Precisazioni su inquinamento litorale di Crotone: Con.Ge.SI smentisce malfunzionamenti e chiede controlli capillari

fonte: WeSud

“Si è appreso dai mezzi di stampa locale che la causa afferente l’inquinamento rilevato nei giorni scorsi dall’Arpacal a seguito delle analisi effettuate sui campioni di acqua prelevati all’altezza del lido Tricoli e del Cimitero, sarebbe dovuta “a un malfunzionamento delle pompe di sollevamento degli scarichi fognari”. Si legge anche che “le autorità competenti stanno lavorando per risolvere il problema del malfunzionamento delle pompe di sollevamento”.

È quanto rende noto Congesi, il consorzio che si occupa della gestione del servizio di depurazione in città.

“Occorre pertanto precisare – scrive Congesi – che la rete fognaria cittadina non presenta alcun malfunzionamento, che la stessa è telecontrollata h24, che un eventuale sversamento sarebbe stato visivo sull’arenile, che sulle reti vengono effettuati controlli di routine quotidianamente dai tecnici Con.Ge.SI e che non sono in corso lavori risolutivi sugli impianti come erroneamente riportato su alcune testate giornalistiche”.

Congesi precisa inoltre che “il sistema fognario fronte mare presenta un solo troppo pieno di scarico diretto in mare che è telecontrollato e che presenta anche un allert luminoso visibile a tutti.
In merito all’unico episodio avvenuto in data 8 giugno u.s. presso il lido La Paranza che ha portato, come da fotografie che stanno circolando sui social, allo sversamento sull’arenile di liquame misto ad acqua potabile, si fa presente che il disservizio sulla rete fognaria, dovuto ad intasamento della stessa per la presenza di stracci ed altro materiale grossolano, è durato trenta minuti per cui è impossibile che ciò abbia potuto incidere in qualche modo sui campionamenti succitati avvenuti dopo 5 cinque giorni”.
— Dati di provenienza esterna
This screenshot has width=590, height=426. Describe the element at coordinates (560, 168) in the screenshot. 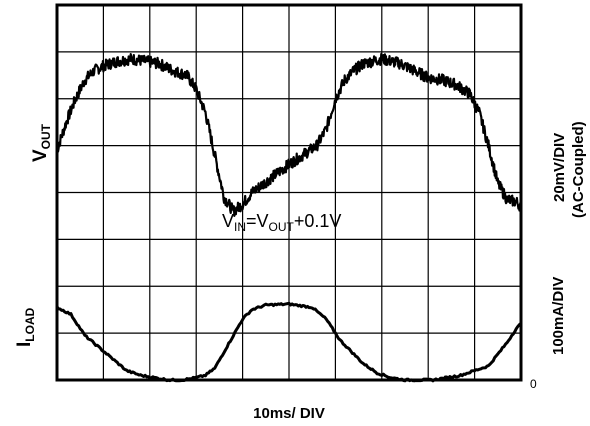

I see `vout-scale-label: 20mV/DIV` at that location.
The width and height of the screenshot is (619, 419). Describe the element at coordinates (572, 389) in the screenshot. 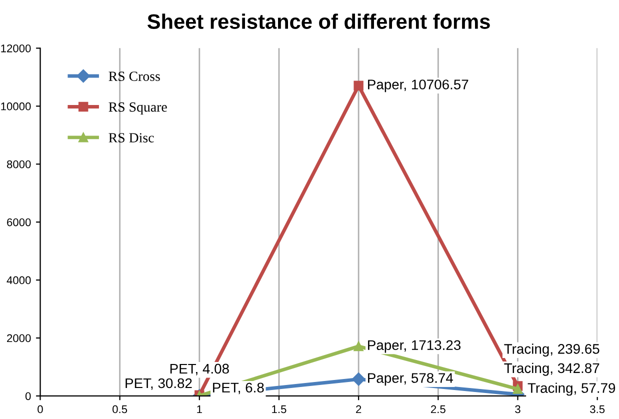

I see `data-label: Tracing, 57.79` at that location.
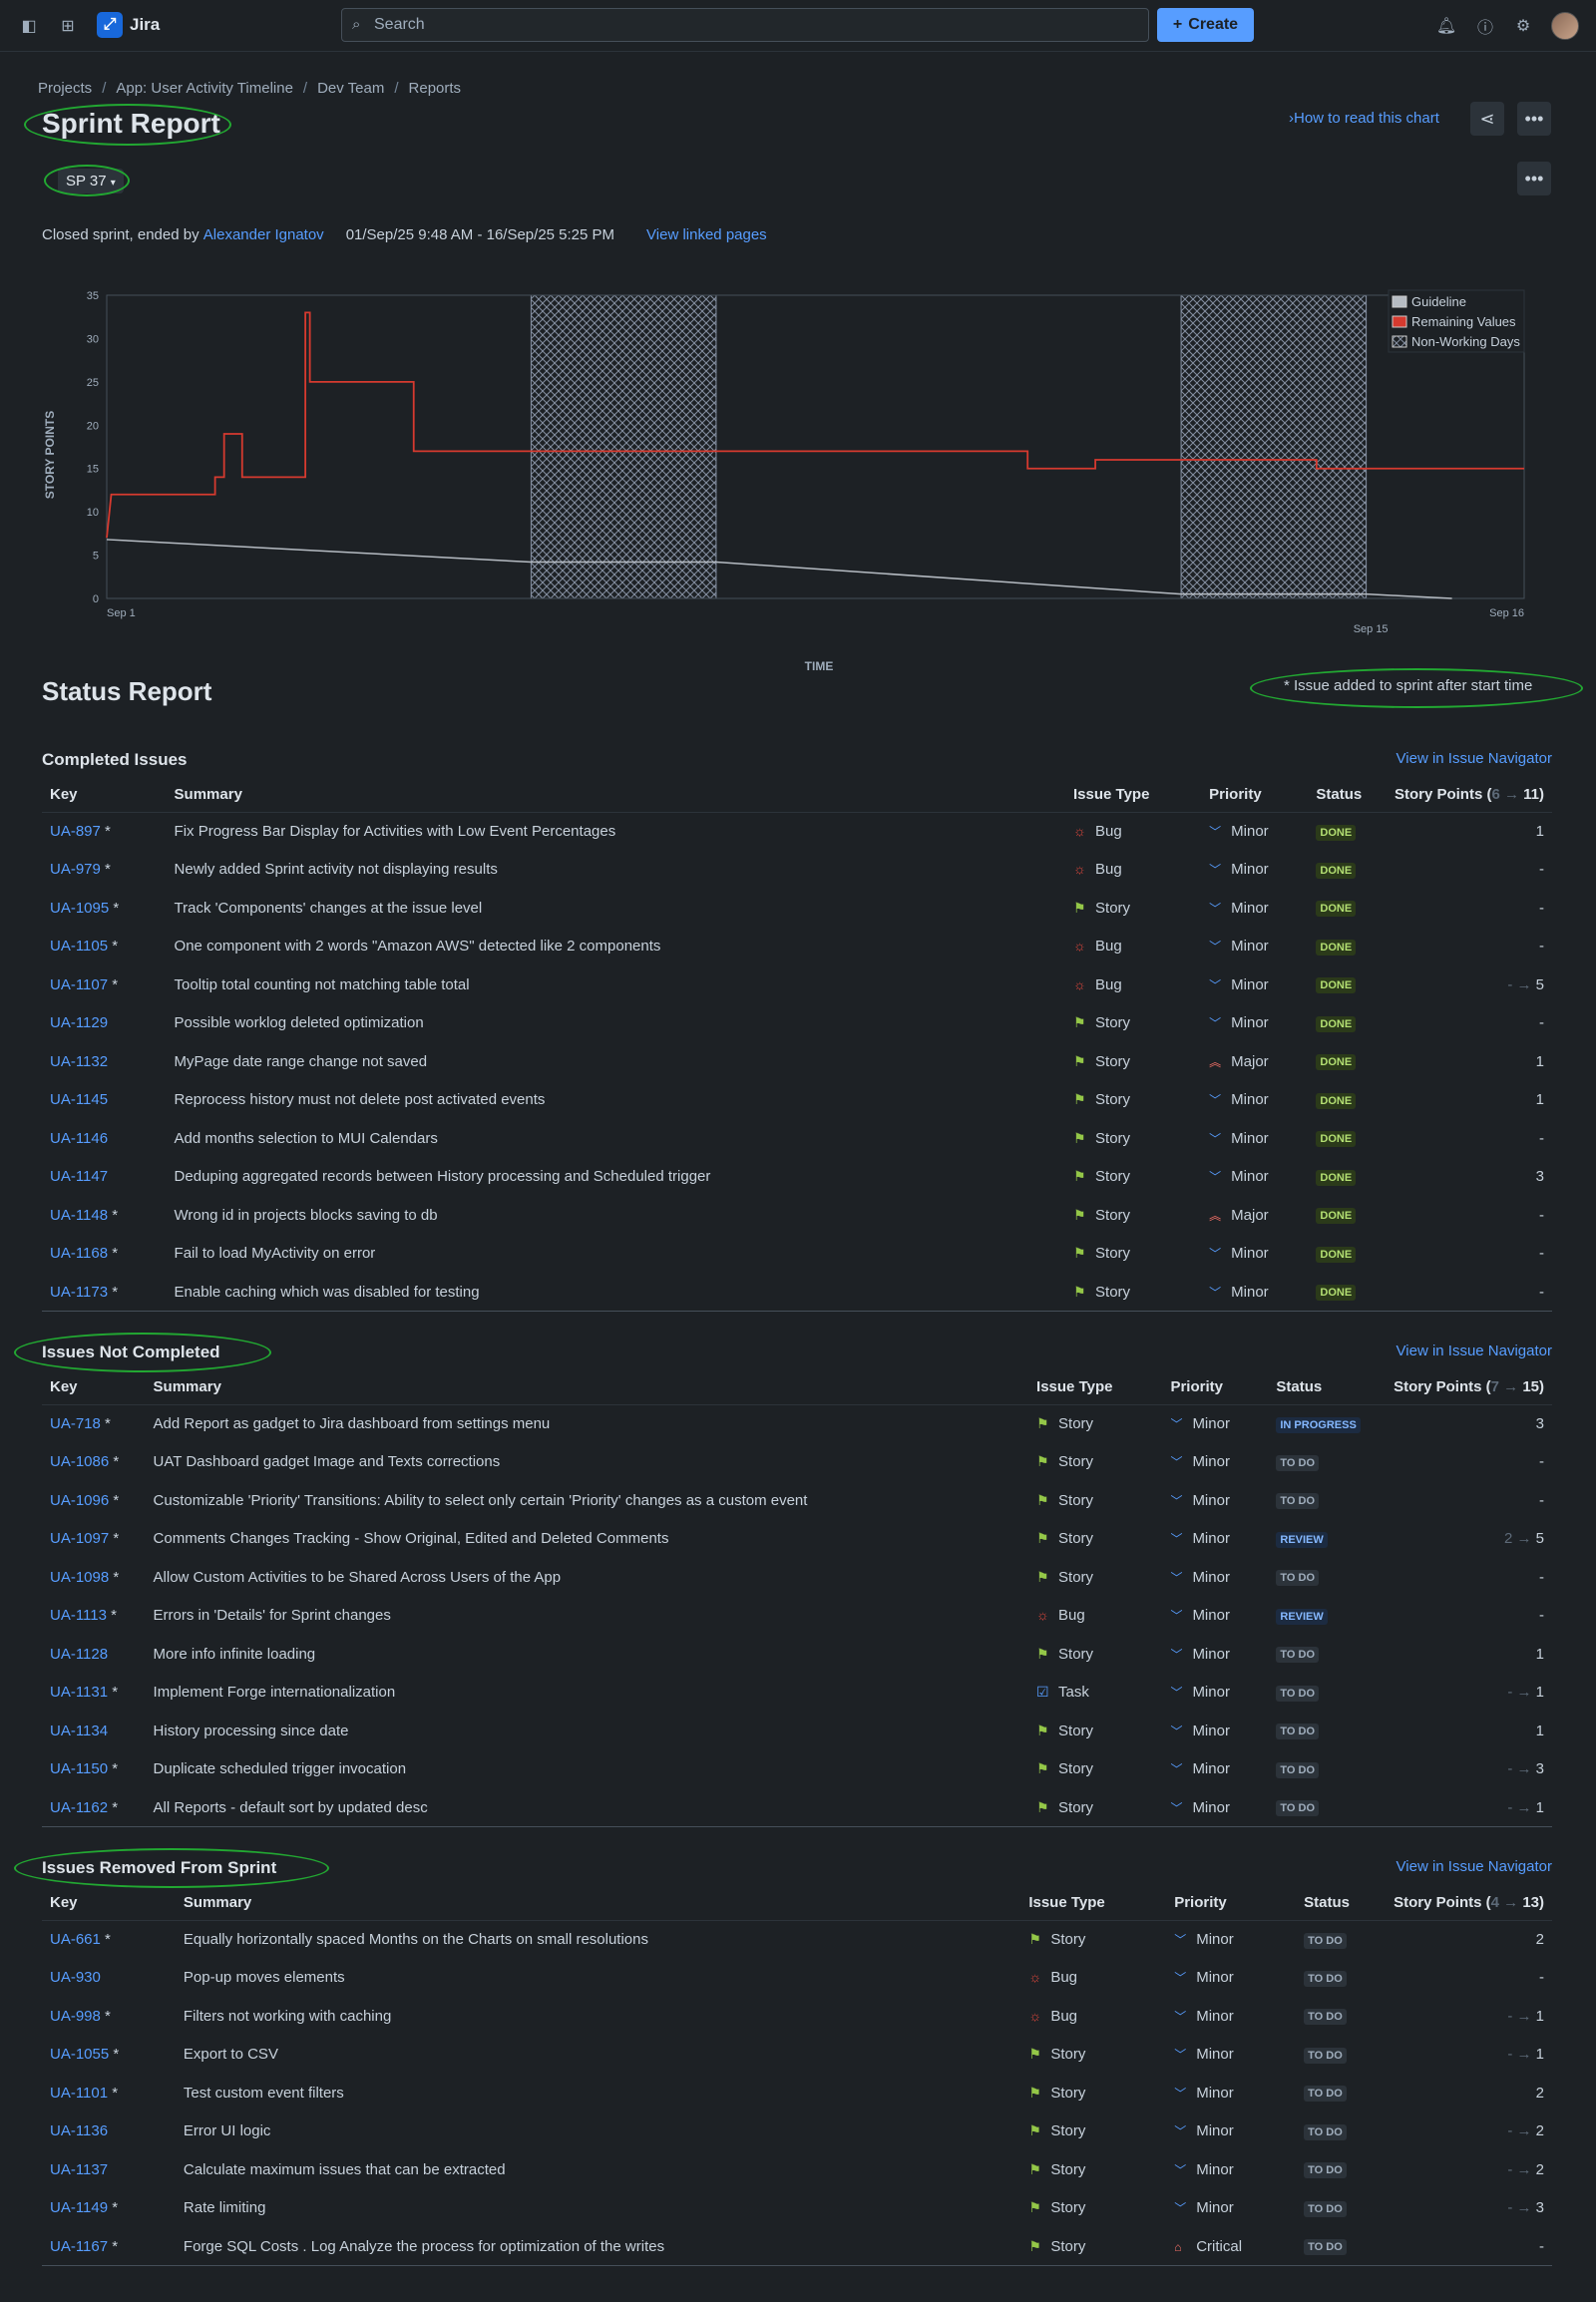 This screenshot has width=1596, height=2302. I want to click on issue-key-link: UA-1134, so click(80, 1730).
Congesi, al termine della nota invita “le Autorità, ciascuna per le proprie competenze, ad effettuare tutti i controlli necessari (quali ad es. imbarcazioni che stazionano nel tratto di lungomare, lidi balneari, lavori di dragaggio del porto, abitazioni private lungo la costa, navi in transito, etc.) per risolvere la problematica rilevata.
Resta ferma la disponibilità già data per le vie brevi per la convocazione di un tavolo tecnico che valuti e discuta nel merito la questione”.